Cutting the Chord
Here are some things that millennials hate spending money on: landlines, health insurance, cars, and cable TV subscriptions. Firstly, there seem to be too many commercials on cable. Millennials are willing to pay more to watch fewer ads. Secondly, a cable subscription means paying for channels that they never actually watch.
With its separate online subscription option, HBO’s new service is the bridge between a premium cable channel and an internet service. But, unlike Hulu and Netflix, HBO seems intent on charging higher fees and maintaining its reputation for quality programming.

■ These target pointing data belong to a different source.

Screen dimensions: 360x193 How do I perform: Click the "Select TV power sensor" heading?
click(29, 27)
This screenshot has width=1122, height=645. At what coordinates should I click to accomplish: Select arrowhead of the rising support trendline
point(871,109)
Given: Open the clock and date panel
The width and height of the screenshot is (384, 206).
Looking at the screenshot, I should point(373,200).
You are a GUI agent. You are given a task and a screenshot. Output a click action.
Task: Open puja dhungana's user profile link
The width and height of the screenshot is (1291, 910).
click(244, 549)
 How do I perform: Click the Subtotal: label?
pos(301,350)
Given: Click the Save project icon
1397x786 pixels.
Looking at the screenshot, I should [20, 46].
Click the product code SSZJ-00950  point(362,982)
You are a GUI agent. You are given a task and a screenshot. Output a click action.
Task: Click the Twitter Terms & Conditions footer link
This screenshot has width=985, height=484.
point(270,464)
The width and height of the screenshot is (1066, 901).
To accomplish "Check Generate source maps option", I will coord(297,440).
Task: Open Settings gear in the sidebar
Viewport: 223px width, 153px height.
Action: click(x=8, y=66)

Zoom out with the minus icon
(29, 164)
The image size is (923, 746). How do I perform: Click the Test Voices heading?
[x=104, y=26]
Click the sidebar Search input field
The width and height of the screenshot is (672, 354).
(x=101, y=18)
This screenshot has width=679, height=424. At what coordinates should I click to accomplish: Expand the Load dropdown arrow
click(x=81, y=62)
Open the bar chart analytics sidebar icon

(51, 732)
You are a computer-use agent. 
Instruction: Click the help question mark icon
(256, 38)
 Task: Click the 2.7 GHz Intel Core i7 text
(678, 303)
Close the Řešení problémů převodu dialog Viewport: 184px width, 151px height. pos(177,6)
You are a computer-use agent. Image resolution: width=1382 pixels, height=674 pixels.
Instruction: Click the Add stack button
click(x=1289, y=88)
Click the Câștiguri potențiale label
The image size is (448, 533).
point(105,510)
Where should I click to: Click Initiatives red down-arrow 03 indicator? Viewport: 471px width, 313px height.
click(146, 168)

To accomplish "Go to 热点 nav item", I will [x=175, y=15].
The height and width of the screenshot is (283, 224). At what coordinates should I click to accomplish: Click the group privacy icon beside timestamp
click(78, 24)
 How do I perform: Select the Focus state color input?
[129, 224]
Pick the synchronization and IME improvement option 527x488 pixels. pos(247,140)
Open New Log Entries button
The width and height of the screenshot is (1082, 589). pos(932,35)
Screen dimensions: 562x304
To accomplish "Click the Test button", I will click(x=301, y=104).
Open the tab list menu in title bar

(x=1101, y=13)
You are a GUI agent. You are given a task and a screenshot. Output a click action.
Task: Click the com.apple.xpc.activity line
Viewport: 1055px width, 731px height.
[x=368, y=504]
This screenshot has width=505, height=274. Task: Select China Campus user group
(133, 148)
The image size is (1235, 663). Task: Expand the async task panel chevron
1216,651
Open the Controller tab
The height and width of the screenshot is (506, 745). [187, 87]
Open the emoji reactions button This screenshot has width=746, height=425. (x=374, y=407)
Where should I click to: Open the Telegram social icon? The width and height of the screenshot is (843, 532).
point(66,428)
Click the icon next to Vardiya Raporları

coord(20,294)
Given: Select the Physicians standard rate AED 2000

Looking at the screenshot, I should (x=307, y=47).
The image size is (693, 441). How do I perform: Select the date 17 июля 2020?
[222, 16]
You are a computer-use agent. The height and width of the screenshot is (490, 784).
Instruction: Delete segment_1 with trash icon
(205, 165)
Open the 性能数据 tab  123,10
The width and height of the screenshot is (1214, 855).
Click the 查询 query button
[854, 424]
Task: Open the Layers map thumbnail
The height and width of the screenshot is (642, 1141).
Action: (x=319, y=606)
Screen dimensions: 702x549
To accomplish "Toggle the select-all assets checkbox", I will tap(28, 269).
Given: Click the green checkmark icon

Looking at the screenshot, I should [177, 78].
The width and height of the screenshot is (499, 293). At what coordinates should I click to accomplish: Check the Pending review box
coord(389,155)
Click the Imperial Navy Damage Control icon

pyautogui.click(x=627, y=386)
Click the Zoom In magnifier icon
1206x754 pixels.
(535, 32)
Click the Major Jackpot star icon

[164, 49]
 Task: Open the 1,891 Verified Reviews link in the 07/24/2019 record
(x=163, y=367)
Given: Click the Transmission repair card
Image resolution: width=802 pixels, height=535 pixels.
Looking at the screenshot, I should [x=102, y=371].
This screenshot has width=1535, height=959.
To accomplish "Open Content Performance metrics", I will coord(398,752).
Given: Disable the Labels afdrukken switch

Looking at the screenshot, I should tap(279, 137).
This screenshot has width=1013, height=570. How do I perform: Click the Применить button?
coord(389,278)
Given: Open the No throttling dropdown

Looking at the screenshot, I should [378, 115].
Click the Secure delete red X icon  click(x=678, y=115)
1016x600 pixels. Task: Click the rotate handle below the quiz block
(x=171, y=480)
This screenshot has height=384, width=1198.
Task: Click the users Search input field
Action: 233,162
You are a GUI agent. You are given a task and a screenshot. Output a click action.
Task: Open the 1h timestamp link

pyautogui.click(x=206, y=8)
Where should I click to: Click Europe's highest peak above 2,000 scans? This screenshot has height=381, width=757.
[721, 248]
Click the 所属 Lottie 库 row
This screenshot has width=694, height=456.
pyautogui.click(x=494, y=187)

From the consumer’s perspective, the new option makes sense. Diving into the BAV database, we see that in 2014, HBO was ranked the most innovative, visionary, premium cable channel in its category. And, as compared to its biggest competitor, Showtime, HBO is more of an original leader.
As such, the online option will likely prove beneficial as it seems to be in line with the brand’s imagery. But, at the same time, HBO must now compete with established television internet services like Netflix. In 2014, Netflix’s top attribute was “Gaining in Popularity.” And when compared to HBO, Netflix actually triumphed on perceptions of Progressive and Innovative. This means that, while HBO was once considered among the most progressive brands in its category, it must now work harder to achieve the same recognition as it expands.
Nonetheless, our research shows that HBO isn’t too far behind Netflix.
Nicely sandwiched between Netflix and Showtime, HBO’s brand equity perfectly reflects its status as the missing link between television and Internet. Of course, as more brands follow in HBO’s footsteps, the brandscape is likely to change. What we know for now is that online subscriptions are aligned with perceptions of being forward thinking. What we don’t know is how well a stalwart brand will compete as it straddles categories.
Still, since many millennials have decided against purchasing cable, it’s about time that a brand took a leap of faith—from television to internet—to test what we all hope is true: that everyone else is watching as much internet TV as we are!